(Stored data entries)
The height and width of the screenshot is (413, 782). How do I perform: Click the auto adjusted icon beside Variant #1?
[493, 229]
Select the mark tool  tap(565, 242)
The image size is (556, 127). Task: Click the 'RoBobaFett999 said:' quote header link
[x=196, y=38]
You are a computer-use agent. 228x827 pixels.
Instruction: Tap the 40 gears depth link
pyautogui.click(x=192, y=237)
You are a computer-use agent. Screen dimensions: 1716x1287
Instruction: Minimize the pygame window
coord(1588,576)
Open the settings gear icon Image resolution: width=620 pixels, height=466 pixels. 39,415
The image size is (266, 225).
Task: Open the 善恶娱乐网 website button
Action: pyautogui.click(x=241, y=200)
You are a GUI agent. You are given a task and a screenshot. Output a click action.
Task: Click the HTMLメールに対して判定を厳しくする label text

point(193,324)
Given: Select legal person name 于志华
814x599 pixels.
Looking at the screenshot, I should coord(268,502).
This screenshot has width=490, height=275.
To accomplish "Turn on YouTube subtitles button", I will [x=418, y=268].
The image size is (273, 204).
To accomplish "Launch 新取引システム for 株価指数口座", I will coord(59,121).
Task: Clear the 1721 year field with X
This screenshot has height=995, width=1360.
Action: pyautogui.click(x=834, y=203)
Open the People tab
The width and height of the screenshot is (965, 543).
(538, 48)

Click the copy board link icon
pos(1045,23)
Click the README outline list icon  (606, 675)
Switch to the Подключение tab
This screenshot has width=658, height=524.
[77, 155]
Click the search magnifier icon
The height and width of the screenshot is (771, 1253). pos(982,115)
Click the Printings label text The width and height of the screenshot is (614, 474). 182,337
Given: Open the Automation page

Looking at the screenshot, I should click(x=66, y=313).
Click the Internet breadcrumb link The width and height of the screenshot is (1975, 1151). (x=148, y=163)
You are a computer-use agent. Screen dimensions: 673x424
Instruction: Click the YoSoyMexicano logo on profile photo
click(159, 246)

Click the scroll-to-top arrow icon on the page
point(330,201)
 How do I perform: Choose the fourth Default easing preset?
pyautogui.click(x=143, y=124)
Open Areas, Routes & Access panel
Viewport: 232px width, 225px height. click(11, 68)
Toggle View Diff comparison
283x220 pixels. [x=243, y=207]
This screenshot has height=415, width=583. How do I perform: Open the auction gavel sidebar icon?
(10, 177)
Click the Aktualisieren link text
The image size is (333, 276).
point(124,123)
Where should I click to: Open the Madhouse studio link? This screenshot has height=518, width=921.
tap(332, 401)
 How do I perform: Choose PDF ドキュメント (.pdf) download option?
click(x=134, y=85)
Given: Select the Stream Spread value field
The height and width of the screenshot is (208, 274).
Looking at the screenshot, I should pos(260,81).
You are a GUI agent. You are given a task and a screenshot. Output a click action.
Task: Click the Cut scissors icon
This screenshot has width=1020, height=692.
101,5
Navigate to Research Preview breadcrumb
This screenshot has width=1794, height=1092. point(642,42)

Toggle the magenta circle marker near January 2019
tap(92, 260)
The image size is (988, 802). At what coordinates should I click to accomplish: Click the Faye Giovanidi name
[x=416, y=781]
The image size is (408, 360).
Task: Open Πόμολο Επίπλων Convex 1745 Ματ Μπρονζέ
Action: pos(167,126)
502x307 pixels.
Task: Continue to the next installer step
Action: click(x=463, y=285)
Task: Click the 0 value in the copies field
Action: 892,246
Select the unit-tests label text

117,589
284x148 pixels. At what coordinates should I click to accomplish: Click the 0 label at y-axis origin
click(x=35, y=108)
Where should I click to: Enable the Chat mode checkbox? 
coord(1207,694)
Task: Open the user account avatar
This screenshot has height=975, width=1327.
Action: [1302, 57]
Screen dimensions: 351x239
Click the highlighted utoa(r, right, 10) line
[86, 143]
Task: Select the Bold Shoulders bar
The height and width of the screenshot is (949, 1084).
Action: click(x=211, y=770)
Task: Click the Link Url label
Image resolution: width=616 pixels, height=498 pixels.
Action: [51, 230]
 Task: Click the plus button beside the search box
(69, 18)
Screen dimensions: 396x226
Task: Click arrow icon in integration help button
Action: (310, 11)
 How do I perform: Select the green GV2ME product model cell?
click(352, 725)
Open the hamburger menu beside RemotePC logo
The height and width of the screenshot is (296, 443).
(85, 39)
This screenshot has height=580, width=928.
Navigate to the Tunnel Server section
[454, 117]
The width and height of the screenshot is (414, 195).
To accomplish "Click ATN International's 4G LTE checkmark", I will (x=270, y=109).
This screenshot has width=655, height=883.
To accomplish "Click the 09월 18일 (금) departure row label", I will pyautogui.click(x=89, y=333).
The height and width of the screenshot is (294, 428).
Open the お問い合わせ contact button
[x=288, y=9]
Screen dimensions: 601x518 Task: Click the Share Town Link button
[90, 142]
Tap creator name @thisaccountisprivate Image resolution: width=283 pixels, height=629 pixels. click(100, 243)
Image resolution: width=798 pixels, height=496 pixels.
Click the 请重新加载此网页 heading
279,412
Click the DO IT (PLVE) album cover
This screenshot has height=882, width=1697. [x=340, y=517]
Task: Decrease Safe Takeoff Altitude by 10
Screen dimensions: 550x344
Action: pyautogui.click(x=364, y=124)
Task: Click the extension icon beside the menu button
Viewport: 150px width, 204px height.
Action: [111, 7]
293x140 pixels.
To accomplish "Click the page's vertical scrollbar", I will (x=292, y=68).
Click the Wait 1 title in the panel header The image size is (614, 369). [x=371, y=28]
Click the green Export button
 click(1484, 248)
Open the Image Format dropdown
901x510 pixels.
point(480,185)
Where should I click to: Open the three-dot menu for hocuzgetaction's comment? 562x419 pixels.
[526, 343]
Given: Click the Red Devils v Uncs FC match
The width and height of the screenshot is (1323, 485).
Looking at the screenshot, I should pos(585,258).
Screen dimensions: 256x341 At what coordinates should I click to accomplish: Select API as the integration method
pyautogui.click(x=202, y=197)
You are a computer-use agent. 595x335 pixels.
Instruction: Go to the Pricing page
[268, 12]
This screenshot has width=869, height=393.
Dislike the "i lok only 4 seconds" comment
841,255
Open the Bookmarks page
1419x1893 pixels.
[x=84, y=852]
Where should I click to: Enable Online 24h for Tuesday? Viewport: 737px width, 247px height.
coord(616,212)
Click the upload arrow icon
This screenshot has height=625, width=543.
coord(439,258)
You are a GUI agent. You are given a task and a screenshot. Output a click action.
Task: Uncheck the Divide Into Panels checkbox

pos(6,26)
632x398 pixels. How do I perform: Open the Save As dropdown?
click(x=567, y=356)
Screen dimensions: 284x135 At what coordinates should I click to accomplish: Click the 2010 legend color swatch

WORK TO COMPLETE. Copy out the rows verbatim, everything from the line containing "Given: Select the Stream Spread value field" down to the line containing "will (x=270, y=109).", both included.

FINAL RESULT.
Given: Select the Stream Spread value field
The height and width of the screenshot is (208, 274).
Looking at the screenshot, I should pos(260,81).
You are a GUI agent. You are given a task and a screenshot. Output a click action.
Task: Click the Cut scissors icon
This screenshot has width=1020, height=692.
101,5
Navigate to Research Preview breadcrumb
This screenshot has width=1794, height=1092. point(642,42)

Toggle the magenta circle marker near January 2019
tap(92, 260)
The image size is (988, 802). At what coordinates should I click to accomplish: Click the Faye Giovanidi name
[x=416, y=781]
The image size is (408, 360).
Task: Open Πόμολο Επίπλων Convex 1745 Ματ Μπρονζέ
Action: pos(167,126)
502x307 pixels.
Task: Continue to the next installer step
Action: click(x=463, y=285)
Task: Click the 0 value in the copies field
Action: 892,246
Select the unit-tests label text

117,589
284x148 pixels. At what coordinates should I click to accomplish: Click the 0 label at y-axis origin
click(x=35, y=108)
Where should I click to: Enable the Chat mode checkbox? 
coord(1207,694)
Task: Open the user account avatar
This screenshot has height=975, width=1327.
Action: [1302, 57]
Screen dimensions: 351x239
Click the highlighted utoa(r, right, 10) line
[86, 143]
Task: Select the Bold Shoulders bar
The height and width of the screenshot is (949, 1084).
Action: click(x=211, y=770)
Task: Click the Link Url label
Image resolution: width=616 pixels, height=498 pixels.
Action: [51, 230]
 Task: Click the plus button beside the search box
(69, 18)
Screen dimensions: 396x226
Task: Click arrow icon in integration help button
Action: (310, 11)
 How do I perform: Select the green GV2ME product model cell?
click(352, 725)
Open the hamburger menu beside RemotePC logo
The height and width of the screenshot is (296, 443).
(85, 39)
This screenshot has height=580, width=928.
Navigate to the Tunnel Server section
[454, 117]
The width and height of the screenshot is (414, 195).
To accomplish "Click ATN International's 4G LTE checkmark", I will (x=270, y=109).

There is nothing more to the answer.